Chaque procédure, aussi minime soit-elle, se transforme en une épreuve pénible à accomplir. L'exercice d'une autonomie productive demeure une entreprise impossible. L'édifice tout entier subsiste grâce à l'investissement d'une poignée d'individus. MKG se complaît dans l'utilisation de logiciels et de plateformes d'une inefficacité notoire en dehors des frontières de cette entité, étant le fruit de leur propre conception par un vétéran en voie de retraite. Ce dernier exprime ouvertement son mépris, sans que cela ne semble émouvoir la hiérarchie.
La structure hiérarchique se dessine avec un directeur dévoué à la marche harmonieuse de l'entreprise, tandis que certains gestionnaires, se dissimulant délibérément, œuvrent à son sabordage, générant des situations comiques pour ceux au fait des dessous de la réalité. Les salaires, dérisoires, et les perspectives d'avancement professionnel, figées, caractérisent le quotidien.

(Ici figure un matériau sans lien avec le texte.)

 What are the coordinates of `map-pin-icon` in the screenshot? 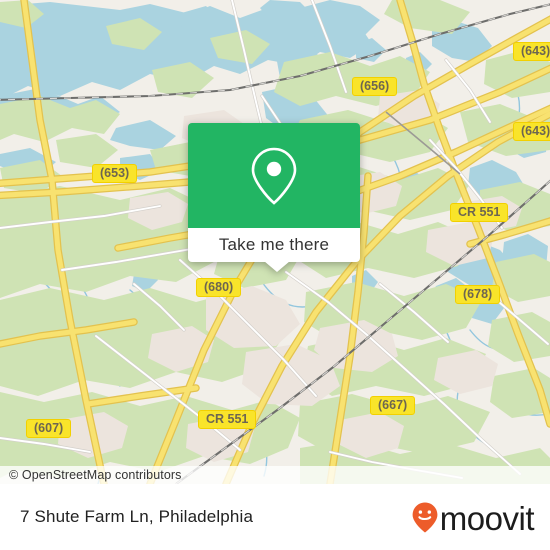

À titre d'exemple de reconnaissance, le départ d'un collaborateur après une décennie de service s'est soldé par l'octroi de briquettes de jus de fruit et de madeleines premier prix. L'atmosphère dans l'open space à deux étages se résume au son des touches de clavier, résonnant dans un silence prolongé et malaisé. Le taux de rotation du personnel atteint des sommets inégalés dans mon expérience professionnelle.
Lors des entretiens, l'orgueil de l'entreprise transparaît dans la célébration annuelle d'un événement auquel les collaborateurs ne sont même pas conviés, incarnant le summum du mépris professionnel et du manque d'éducation. De surcroît, les lois du travail sont ignorées, les comptables endossent le rôle des ressources humaines, laissant présager des conséquences délétères. Il semble que bientôt, la gestion de la communication pourrait être confiée à un plombier.
La satisfaction de la clientèle oscille dans les méandres de la tiédeur, leur liaison étant fragile, se résumant à quelques appels d'une nature conversationnelle teintée d'hypocrisie. Au fil des jours, les clients réapparaissent, animés par la colère ou l'incrédulité face à la qualité discutable du service.
Le management empêche toute perspective d'amélioration pour des raisons d'insécurité, d'immobilisme et d'ego.